Vols 1-5
by Garth Ennis and Darick Robertson
I’ve been away from comics for a while now — after I stopped buying single-issue comics a couple years back, my interests just wandered elsewhere. But one of my students who reads comics a lot has loaned me a few interesting sets of comics, so I thought I’d comment a bit.
The Boys is Garth Ennis’ take on the Watchmen question: Quis custodiet ipsos custodes? In a world where superhero teams are mostly about marketing and only a little about saving people, The Boys do the dirty work for the CIA, quashing corrupt supes and going after the mother of all villains, the Supreme 7. It’s the usual Garth Ennis fare, with enough grotesquerie thrown in that Wildstorm kicked it to the curb, after which Dynamite comics–which seems to be known for a robust line of boob comics–has been publishing it. A few thoughts:
- It tackles some of the same issues Warren Ellis’ The Authority did, only from the perspective of governments trying to deal with the absolute powers of the superpowered. As in all these stories, might ends up making right, with our heroes winning through superior kickassery.
- Ennis has always had a particular fascination with mutilation, grotesque sex, and extreme violence. These are abundant in The Boys.
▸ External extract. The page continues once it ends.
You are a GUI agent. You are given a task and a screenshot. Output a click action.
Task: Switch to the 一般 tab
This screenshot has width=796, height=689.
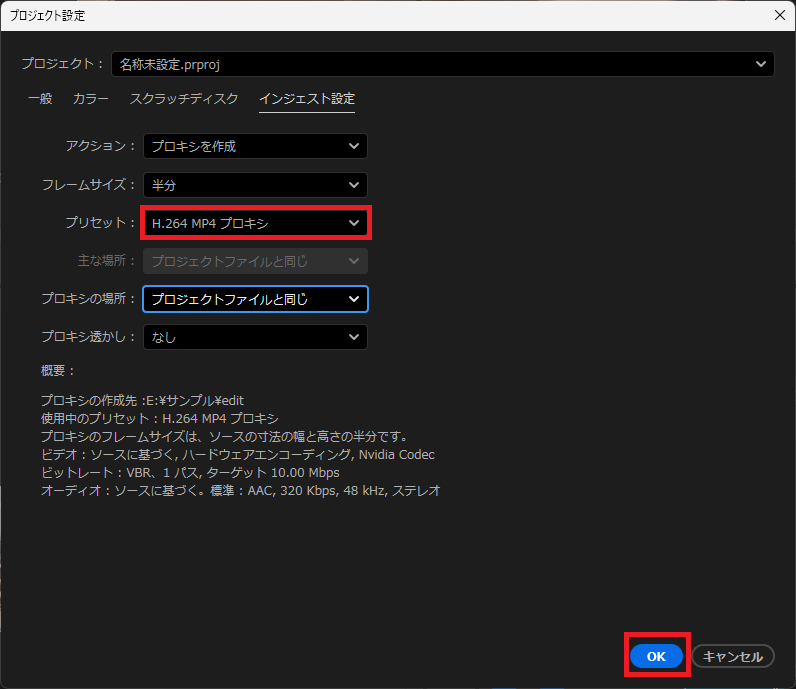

He’s said that the comic will “out-Preacher Preacher,” an idea I find pretty disturbing. While the horror of the superheroes’ debaucheries fits the grimy world of the comic, I feel like it pushes the envelope just because it can, rather than because it serves the narrative.
- Along those lines, I find the story less compelling than Preacher because we don’t have enough information about Butcher and the other members of The Boys. It’s implied that we’ll get it here soon, but at issue 35 we haven’t gotten it yet.
- Our fish-out-of-water entry into the story-line is Hughie, a doppleganger for Simon Pegg’s everyman from Spaced. It works pretty well, though I’m still having trouble moving away from seeing it as Simon Pegg. It’s a weird experience to see a character explicitly modeled on a real-life person.
- I like the secondary story about Starlight, the essentially good and honest person who finds herself down in the mud with the Supreme 7 and will inevitably end up coming face to face with Hughie in some sort of big showdown.
When the series wraps up (it’s about halfway through the eventual run, it appears), I’ll probably read the rest in trade paperback to see what happens.